After the huge success of the first edition of “Schwätzt Dir Lëtzebuergesch?”, which sold 10,000 copies, the INL published the second level A2 version on 12 September. The launch of the second Luxembourgish textbook is related to the record-breaking registrations for Luxembourgish courses over the last years.
With the growing demand, INL also expanded its services to Belval campus with around 400 courses offered in autumn 2017.
Beside the new A2 textbook, INL published a reworked edition of the A1 level, which compiled its content in a shorter version. The A2 textbook starts with two chapters from the A1 textbook, to then specifically concentrate on A2 level. The book is complemented by audio-visual material which is accessible online: http://sdl.inll.lu.
As for the future, the renovated premises of the language learning centre next to the Glacis will open by February 2018. During the press conference on 12 September, INL also announced their plans for the publication of a third textbook with level B1 for school starting in 2019.
Luxembourgish in vogue
In 2016, INL released a report on their courses’ registration numbers, which visualised the interest in Luxembourgish language. While in 2013, 2852 people were registered, three years later the registrations for Luxembourgish lessons racked up to 3485. According to the same report, the majority of students were French with 3498 registrations. The second biggest population were Portuguese with 2338 learners, followed by 1741 Luxembourgish people who want to improve their native language skills.

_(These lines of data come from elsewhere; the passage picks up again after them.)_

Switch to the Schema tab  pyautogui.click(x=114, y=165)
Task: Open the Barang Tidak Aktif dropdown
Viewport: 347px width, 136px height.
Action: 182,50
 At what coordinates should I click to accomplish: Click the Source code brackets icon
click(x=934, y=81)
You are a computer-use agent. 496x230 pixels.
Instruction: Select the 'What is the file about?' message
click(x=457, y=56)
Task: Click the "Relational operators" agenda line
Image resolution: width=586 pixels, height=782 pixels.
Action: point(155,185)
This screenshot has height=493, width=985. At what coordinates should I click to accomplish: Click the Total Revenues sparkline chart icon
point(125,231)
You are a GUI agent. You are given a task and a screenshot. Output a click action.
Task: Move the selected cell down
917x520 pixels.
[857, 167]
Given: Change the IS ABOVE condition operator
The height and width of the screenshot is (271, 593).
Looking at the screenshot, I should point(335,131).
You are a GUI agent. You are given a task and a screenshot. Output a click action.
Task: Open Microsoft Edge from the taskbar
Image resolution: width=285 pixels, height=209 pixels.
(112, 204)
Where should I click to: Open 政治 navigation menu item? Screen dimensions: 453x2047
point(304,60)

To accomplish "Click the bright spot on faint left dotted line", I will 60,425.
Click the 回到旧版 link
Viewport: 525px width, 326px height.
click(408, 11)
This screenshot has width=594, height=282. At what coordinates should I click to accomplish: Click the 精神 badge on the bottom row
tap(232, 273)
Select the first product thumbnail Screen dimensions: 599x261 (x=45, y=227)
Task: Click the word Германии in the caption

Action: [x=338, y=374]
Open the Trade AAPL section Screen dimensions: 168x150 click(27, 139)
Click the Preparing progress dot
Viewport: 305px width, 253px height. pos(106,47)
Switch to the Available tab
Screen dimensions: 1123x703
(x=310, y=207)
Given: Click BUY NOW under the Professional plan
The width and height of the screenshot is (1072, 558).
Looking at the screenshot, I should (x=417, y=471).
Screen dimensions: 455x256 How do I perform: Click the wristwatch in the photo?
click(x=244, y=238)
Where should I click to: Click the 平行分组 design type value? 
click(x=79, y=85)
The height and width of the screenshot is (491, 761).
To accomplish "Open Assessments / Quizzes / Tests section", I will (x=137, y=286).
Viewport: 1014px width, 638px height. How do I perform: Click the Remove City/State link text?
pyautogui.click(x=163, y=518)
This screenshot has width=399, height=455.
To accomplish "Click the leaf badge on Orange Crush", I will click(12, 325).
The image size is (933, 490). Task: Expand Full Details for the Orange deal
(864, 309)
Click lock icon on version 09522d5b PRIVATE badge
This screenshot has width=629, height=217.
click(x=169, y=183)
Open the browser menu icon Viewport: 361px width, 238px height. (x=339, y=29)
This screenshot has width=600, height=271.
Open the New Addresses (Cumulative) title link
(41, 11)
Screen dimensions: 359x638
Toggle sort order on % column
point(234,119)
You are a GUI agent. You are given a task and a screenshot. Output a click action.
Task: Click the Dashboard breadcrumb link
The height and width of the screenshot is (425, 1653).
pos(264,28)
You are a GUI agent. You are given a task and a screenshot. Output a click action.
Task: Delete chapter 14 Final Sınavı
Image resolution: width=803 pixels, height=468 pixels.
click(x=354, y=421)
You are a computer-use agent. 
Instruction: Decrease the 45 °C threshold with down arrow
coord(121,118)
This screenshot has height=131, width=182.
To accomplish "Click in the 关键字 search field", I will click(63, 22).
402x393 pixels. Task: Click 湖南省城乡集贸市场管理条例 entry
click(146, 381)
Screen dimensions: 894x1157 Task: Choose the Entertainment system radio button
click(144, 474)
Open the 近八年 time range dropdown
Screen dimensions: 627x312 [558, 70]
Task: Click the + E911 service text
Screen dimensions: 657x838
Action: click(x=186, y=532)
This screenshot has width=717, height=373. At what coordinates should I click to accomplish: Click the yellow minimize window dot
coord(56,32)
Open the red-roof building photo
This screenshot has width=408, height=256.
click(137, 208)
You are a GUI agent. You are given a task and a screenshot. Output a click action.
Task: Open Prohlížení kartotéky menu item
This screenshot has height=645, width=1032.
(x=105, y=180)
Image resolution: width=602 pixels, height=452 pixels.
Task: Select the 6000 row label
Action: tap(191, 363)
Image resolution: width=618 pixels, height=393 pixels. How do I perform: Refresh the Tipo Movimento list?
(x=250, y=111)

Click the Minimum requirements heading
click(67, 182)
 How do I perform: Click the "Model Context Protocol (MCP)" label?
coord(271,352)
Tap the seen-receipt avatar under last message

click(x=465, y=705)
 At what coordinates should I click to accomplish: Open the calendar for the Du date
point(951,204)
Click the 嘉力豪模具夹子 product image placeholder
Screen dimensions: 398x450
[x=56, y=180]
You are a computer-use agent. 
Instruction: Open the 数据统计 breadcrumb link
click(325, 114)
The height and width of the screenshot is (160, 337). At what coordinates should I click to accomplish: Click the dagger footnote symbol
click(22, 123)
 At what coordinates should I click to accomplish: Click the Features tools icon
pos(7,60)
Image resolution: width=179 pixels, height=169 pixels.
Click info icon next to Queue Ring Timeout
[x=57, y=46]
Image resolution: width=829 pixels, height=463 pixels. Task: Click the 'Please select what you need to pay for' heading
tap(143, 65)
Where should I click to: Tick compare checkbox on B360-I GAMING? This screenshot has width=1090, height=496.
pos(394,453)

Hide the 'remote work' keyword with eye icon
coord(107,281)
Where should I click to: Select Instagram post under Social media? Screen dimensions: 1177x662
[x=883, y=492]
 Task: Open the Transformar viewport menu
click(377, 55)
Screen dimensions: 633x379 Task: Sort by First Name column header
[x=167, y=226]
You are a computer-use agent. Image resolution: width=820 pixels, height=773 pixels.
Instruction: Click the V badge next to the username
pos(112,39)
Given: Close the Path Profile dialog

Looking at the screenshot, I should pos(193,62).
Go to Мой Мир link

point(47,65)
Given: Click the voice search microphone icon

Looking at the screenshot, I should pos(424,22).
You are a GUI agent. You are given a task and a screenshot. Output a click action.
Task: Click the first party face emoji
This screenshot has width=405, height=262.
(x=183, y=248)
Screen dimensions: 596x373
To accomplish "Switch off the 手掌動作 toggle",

Andrea and Ildiko, two Luxembourgish language students, started to take Luxembourgish classes in the summer, as they told Delano on 6 October. Both said that the courses would allow them to obtain Luxembourgish citizenship and that their lessons were partly subsidised by their work place, Vodafone.
When rating the difficulty level of Luxembourgish, their answers were quite diverging; Ildiko said:
“Luxembourgish is not too difficult when you are familiar with German, but the pronunciation is completely different of course."
Andrea rated the difficulty 5 out of 5, explaining:
“as my mother tongue is Spanish and I don’t have any knowledge of German, for me it is challenging but with dedication from my side I will be able to speak it in a short to medium time period.”
For the two, mastering the native language is a vital step towards integration, as Ildiko noted: “people appreciate already the basic sentences”, and Andrea added: “learning the language will have a huge impact on my life as I want to integrate into the community and achieve my goal of learning a 5th foreign language.”